In the past, Intel and other chip makers would roll out new processors and sell them to system OEMs, who would then put those chips into servers and sell them to end users to use in their data centers in the manner they wanted. Businesses might have had some choices within the chips, such as how many cores or the speeds at which they ran, but for the most part, the chip Intel made is the chip they got.
That is changing. Online cloud businesses like Facebook and Google run huge data centers that are filled with massive numbers of servers running significant numbers of small workloads and they want systems that run those jobs at optimum performance and efficiency levels.
They are becoming dominant consumers of servers and other data center infrastructure and that kind of buying power carries a lot of weight. Intel is looking to optimize their chips to those workload, and last year built 15 custom processors designed to meet the needs of particular customers, such as eBay and Facebook, and there are more than twice that many products planned for 2014, Bryant said.
The integration of the FPGAs with the standard Xeon E5 processor will enable organizations to more easily program the chips to better handle particular workloads and then reprogram those chips for other jobs, according to Bryant.
“The FPGA provides our customers a programmable, high performance coherent acceleration capability to turbo-charge their critical algorithms,” she wrote. “And with down-the-wire reprogrammability, the algorithms can be changed as new workloads emerge and compute demands fluctuate.

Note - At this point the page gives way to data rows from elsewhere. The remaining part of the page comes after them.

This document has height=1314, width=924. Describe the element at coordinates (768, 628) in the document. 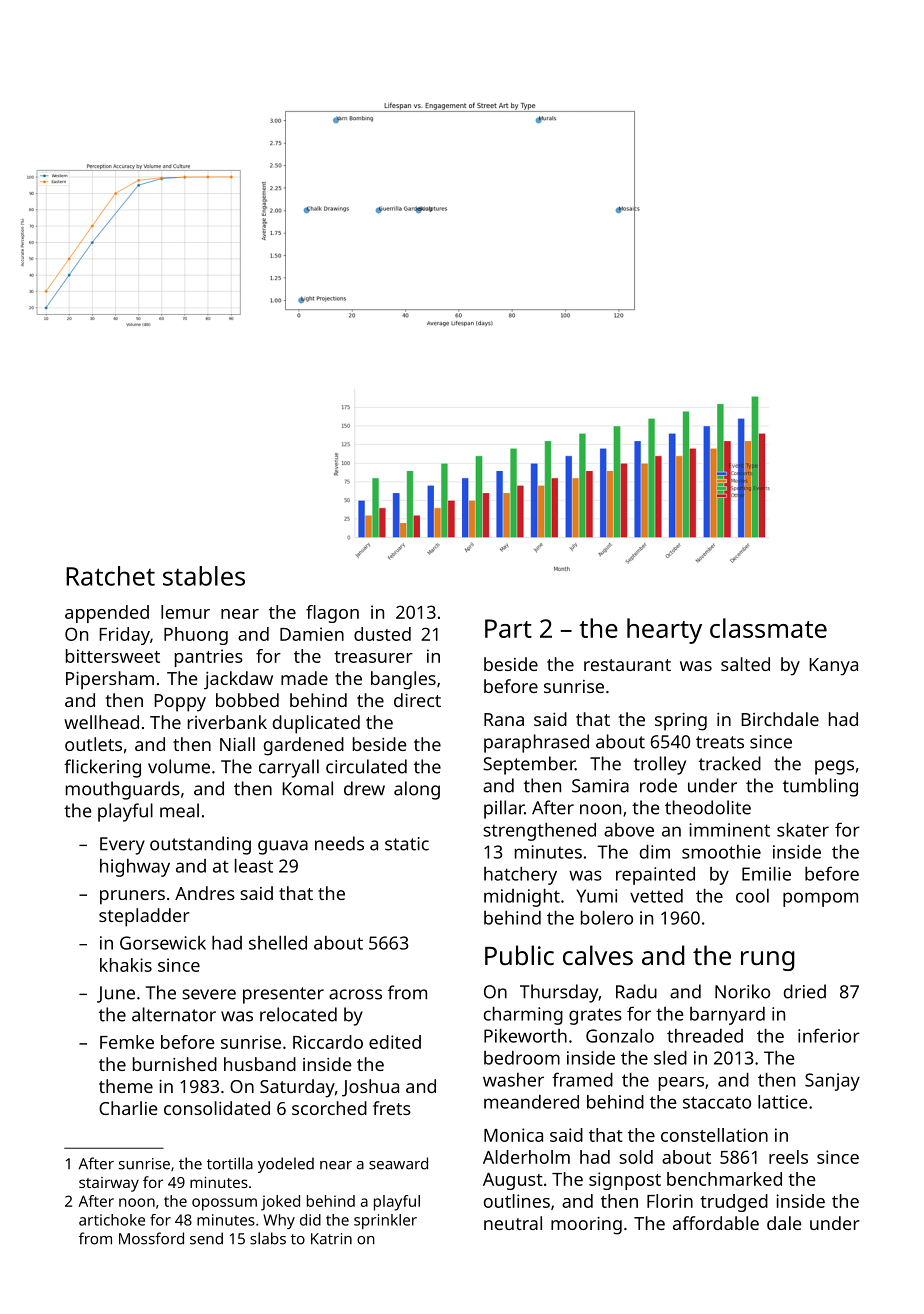

I see `classmate` at that location.
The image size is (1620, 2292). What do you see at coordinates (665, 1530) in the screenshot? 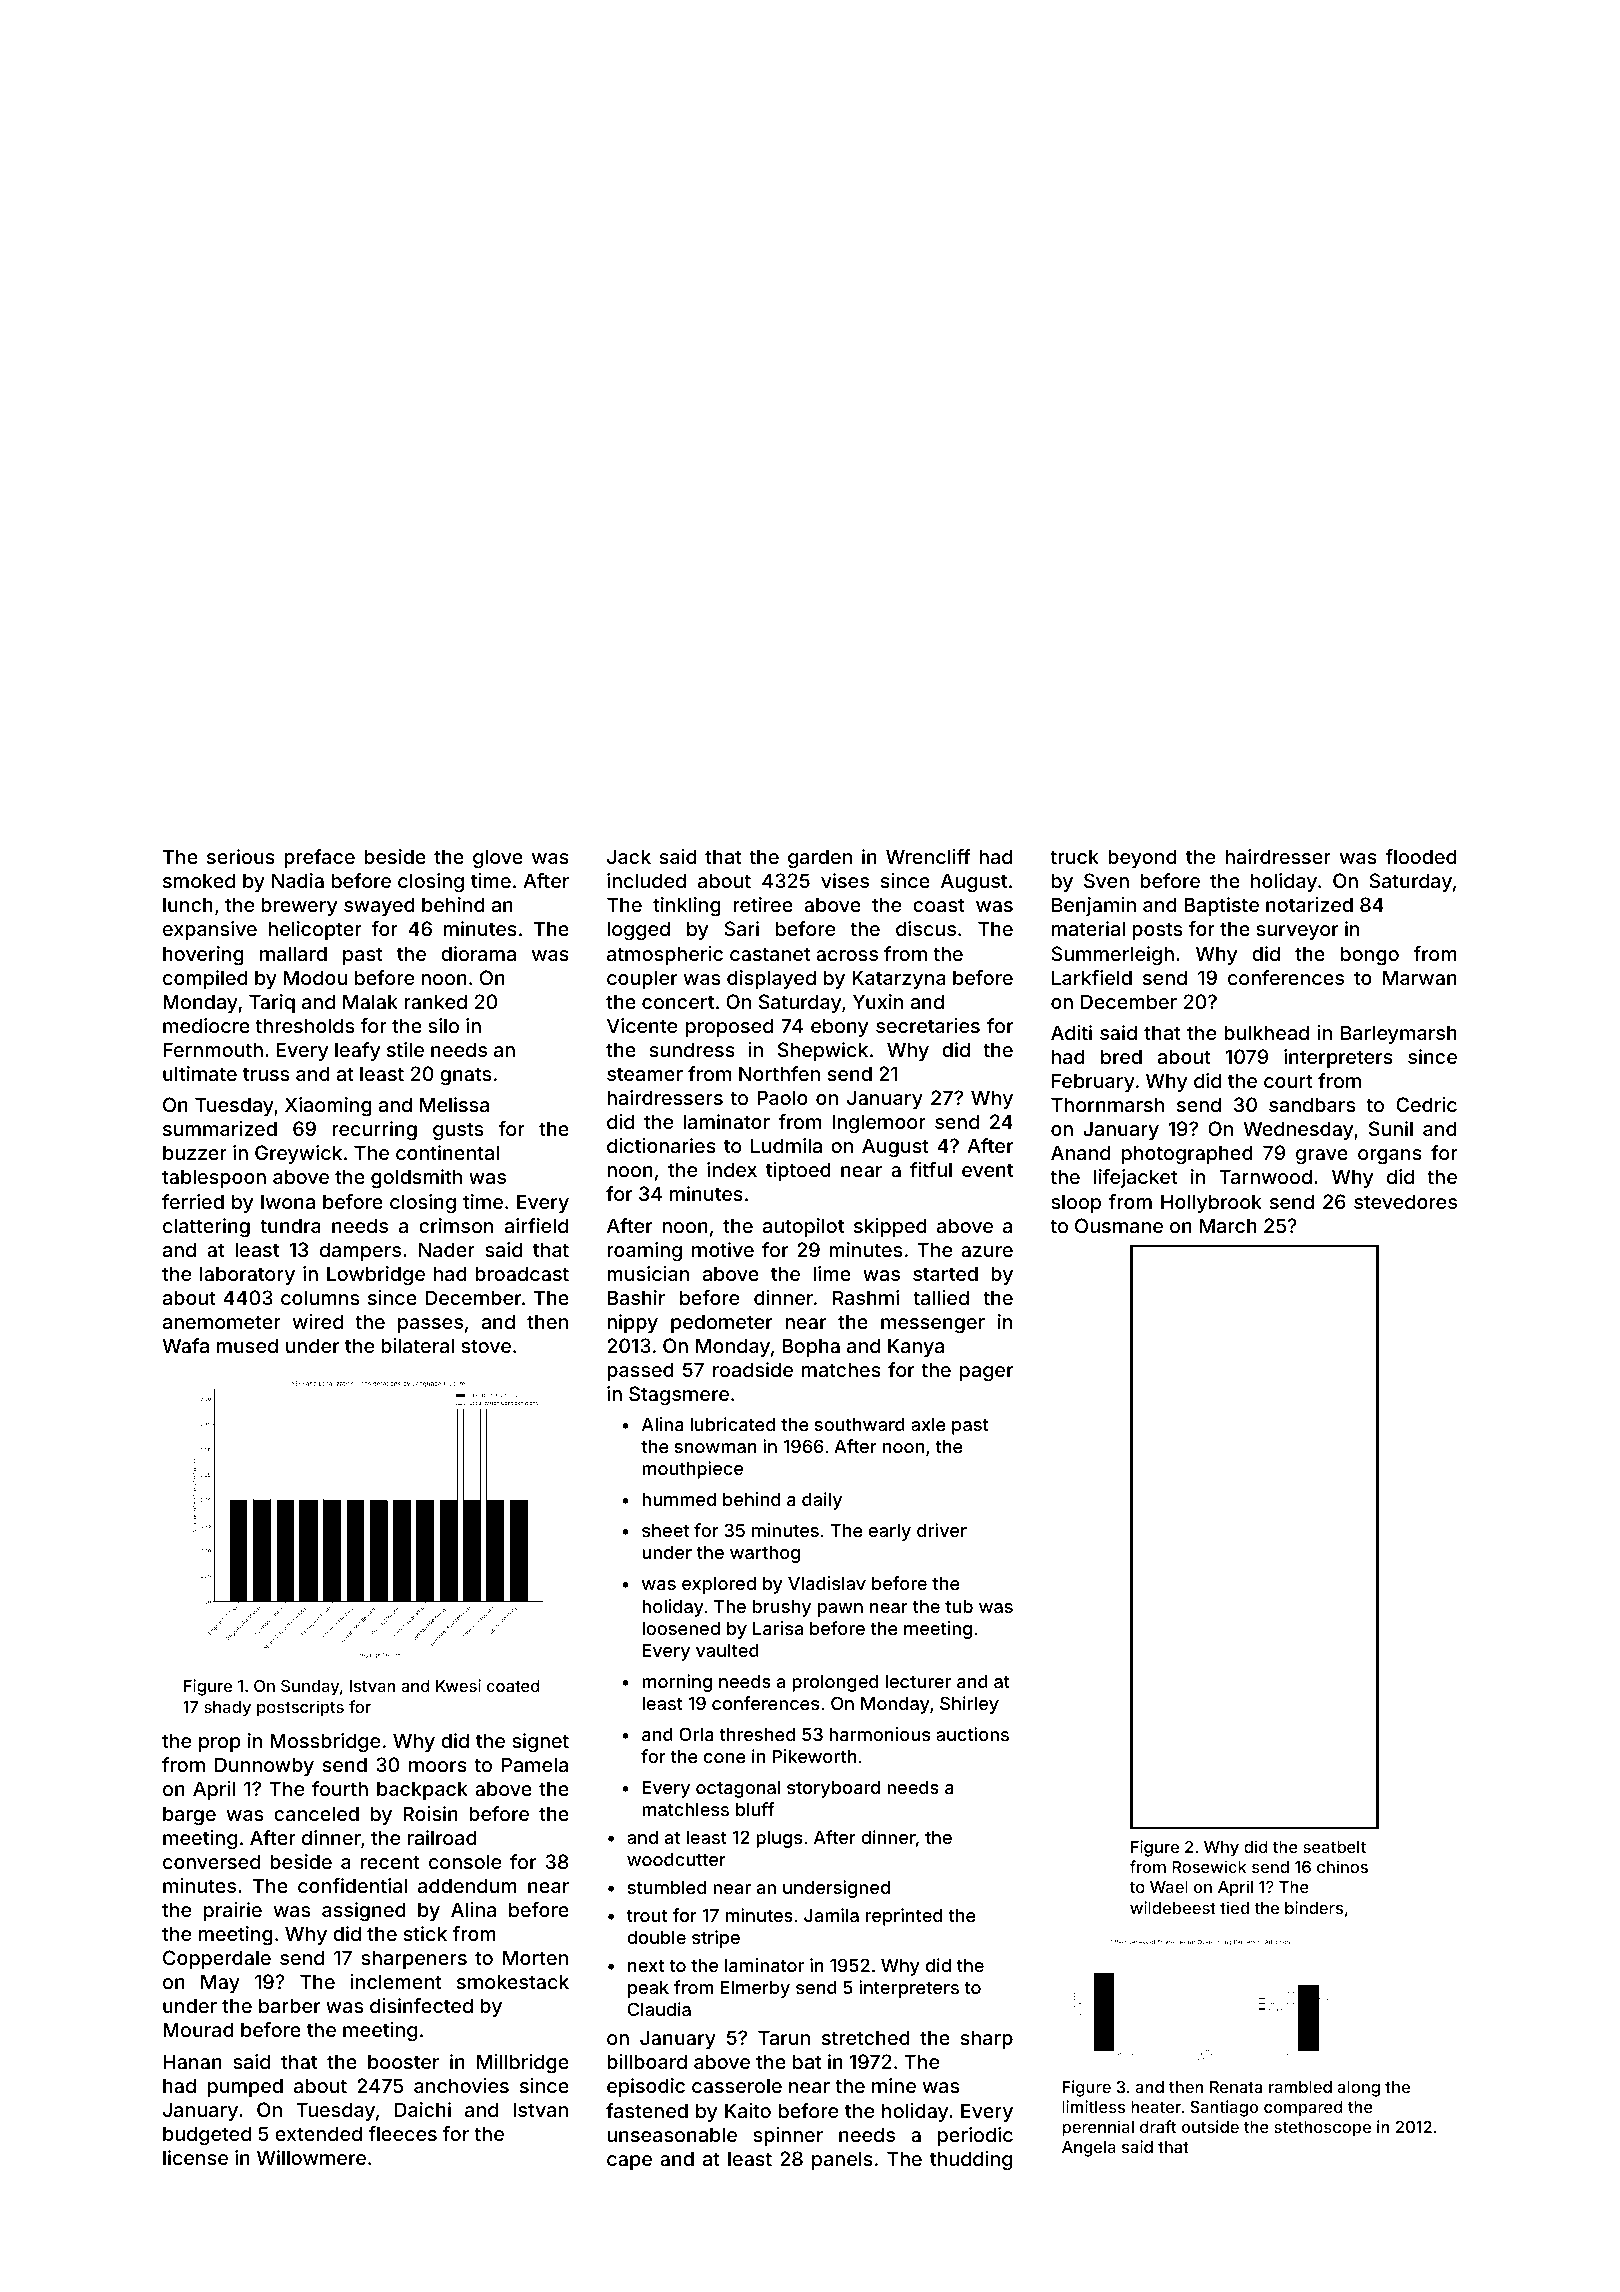
I see `sheet` at bounding box center [665, 1530].
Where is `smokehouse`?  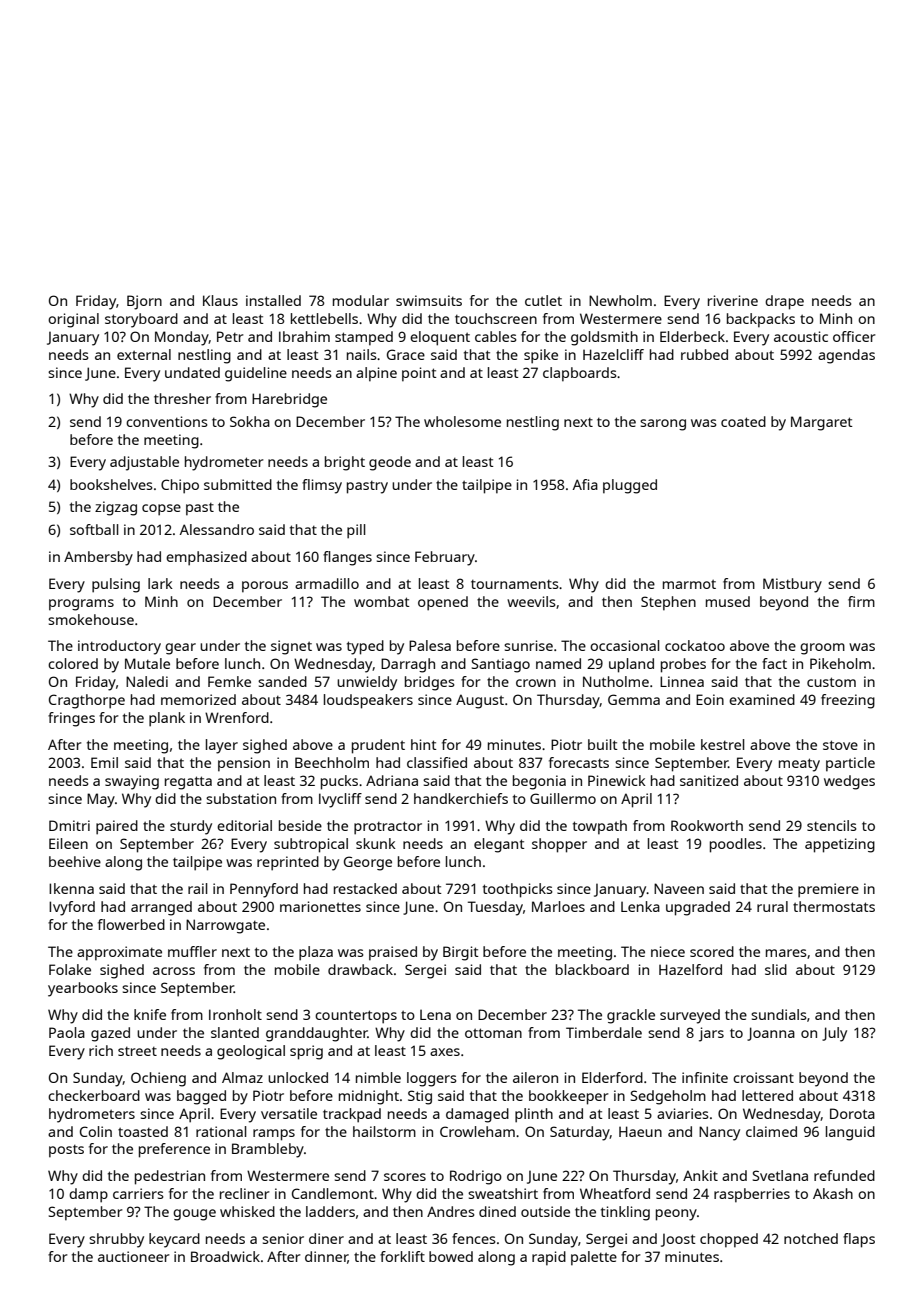
smokehouse is located at coordinates (91, 619).
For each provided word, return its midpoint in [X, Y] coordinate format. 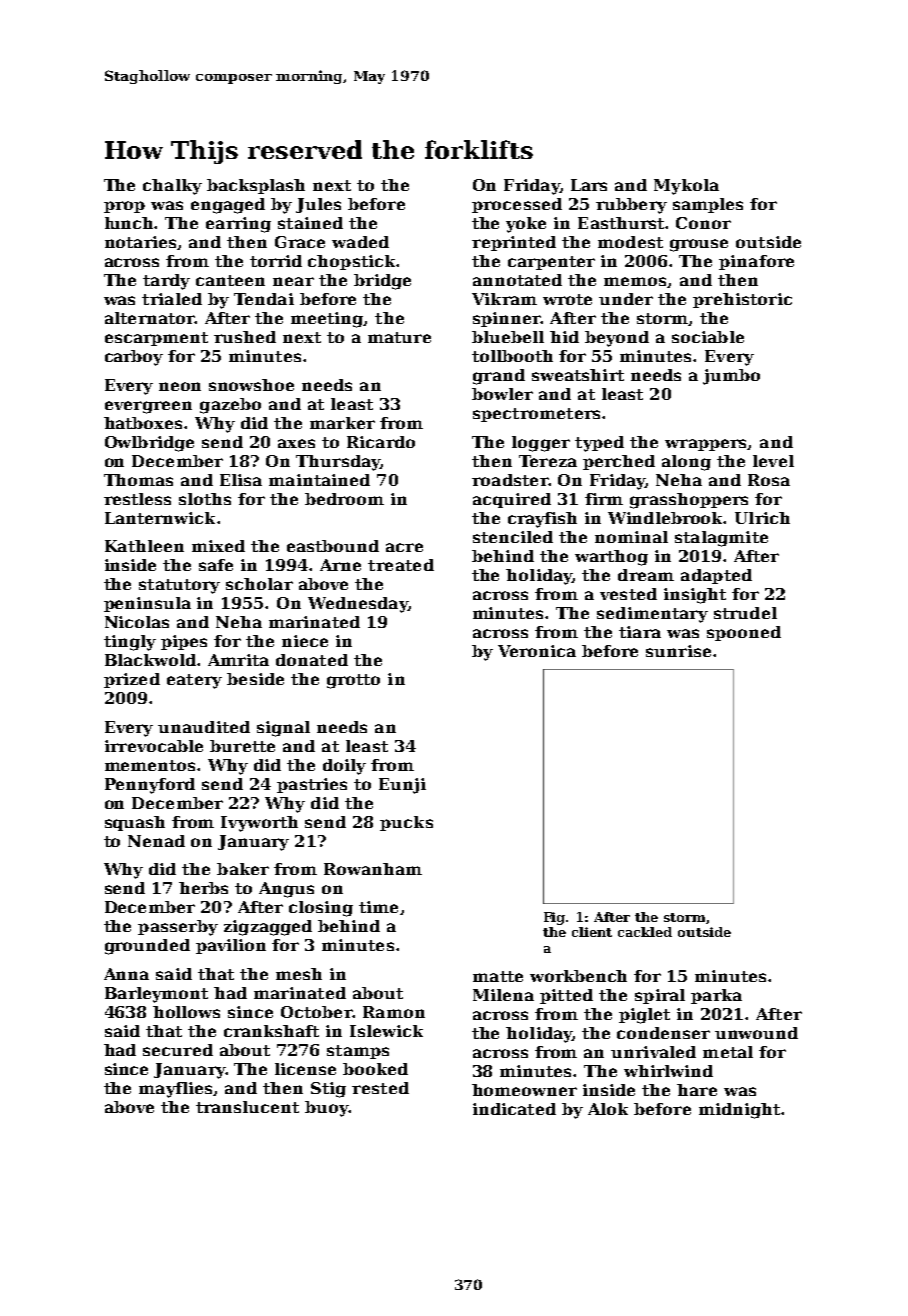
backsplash [256, 186]
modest [630, 242]
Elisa [241, 480]
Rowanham [373, 869]
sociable [708, 337]
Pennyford [150, 786]
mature [399, 337]
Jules [318, 205]
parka [716, 996]
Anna [126, 974]
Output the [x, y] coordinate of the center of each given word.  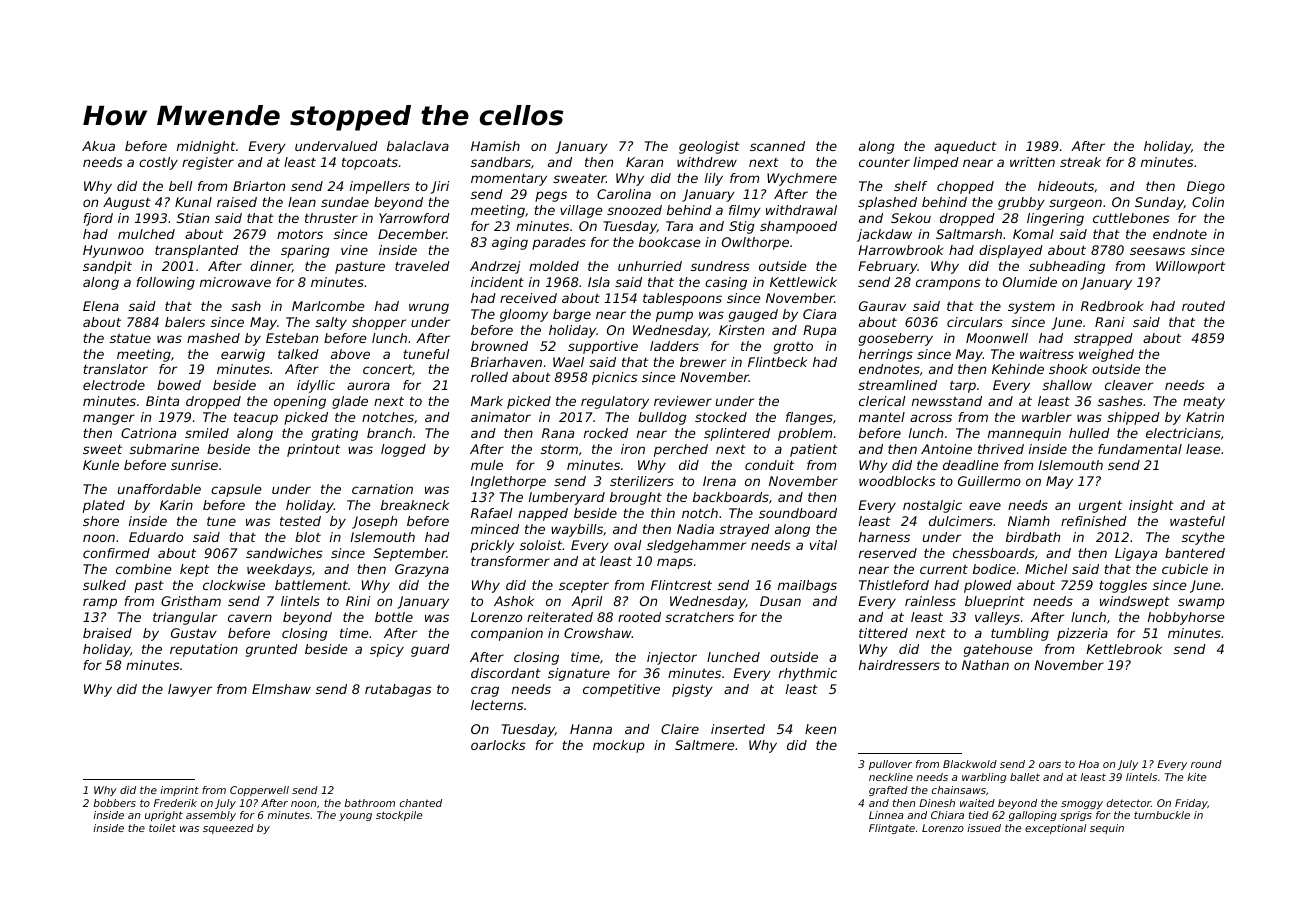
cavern [250, 618]
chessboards [994, 553]
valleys [997, 618]
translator [116, 369]
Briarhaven [506, 362]
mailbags [807, 586]
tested [300, 521]
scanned [777, 146]
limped [936, 163]
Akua [98, 146]
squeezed [228, 829]
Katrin [1205, 417]
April [587, 602]
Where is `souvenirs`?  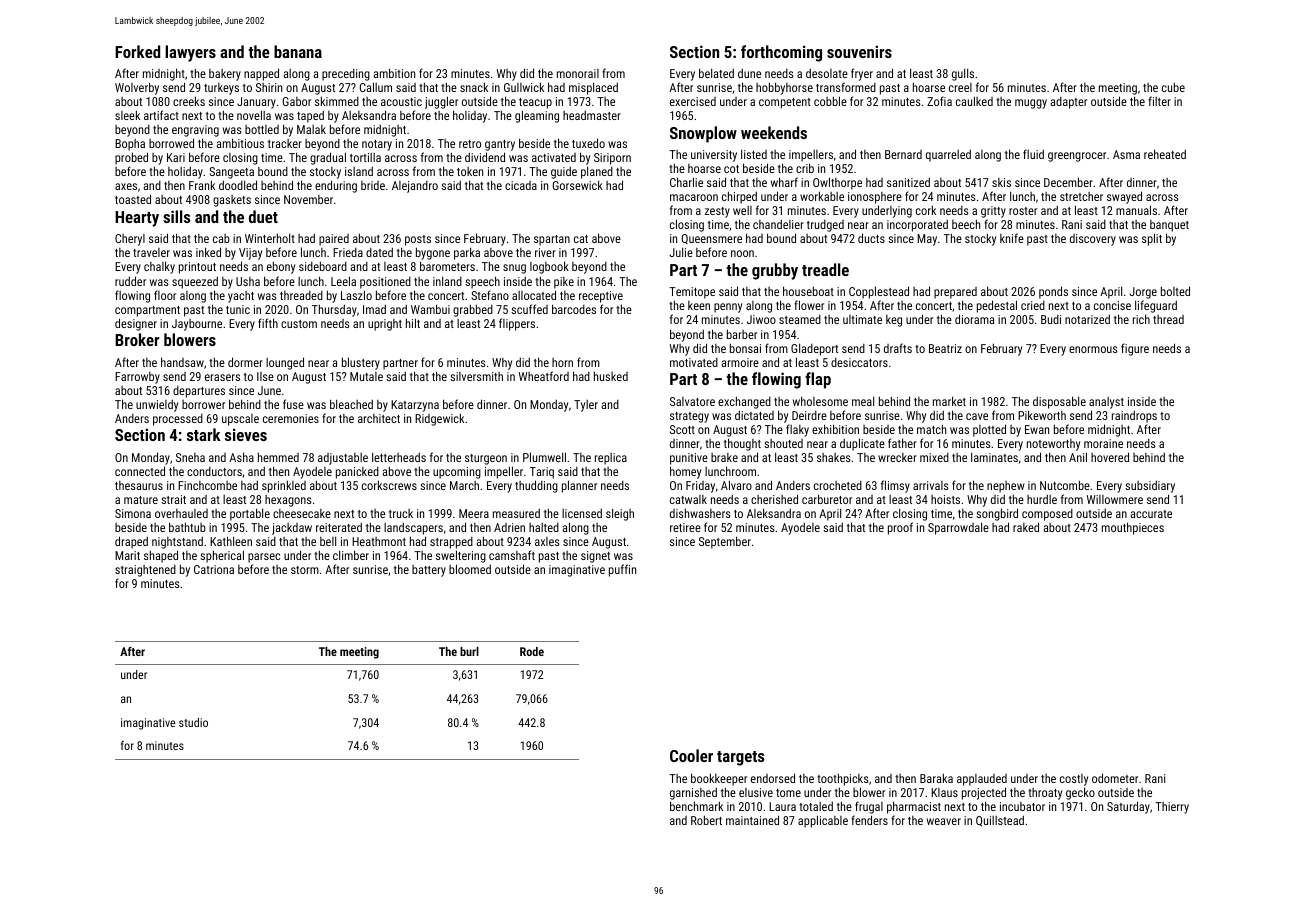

Based on industry benchmarks FPGA-based accelerators can deliver [more than 10 times] performance gains. By integrating the FPGA with the Xeon processor, we estimate that customers will see an additional 2X in performance thanks to the low latency, coherent interface.”
Intel has been aggressive in addressing the rapidly changing demands in the data center. Where once the chip maker would release a handful of models of each processor they released, now they can roll out two dozen or more to offer greater optimization for particular workloads. In addition, the company is leveraging its low-power Atom platform for dense microservers—and trying to fend off a challenge by ARM and its partners, which includes longtime rival Advanced Micro Devices—while introducing an even smaller and more energy-efficient Quark family for the Internet of things.
The company also is looking to gain a larger presence in the networking and storage sectors of the data center.
“As we have seen many times during our history, transformation creates both opportunities and threats,” Bryant wrote. “Anyone in our industry trying to cling to the legacy world will be left behind. We see the move to cloud services and software defined infrastructure as a tremendous opportunity and we are seizing this opportunity.”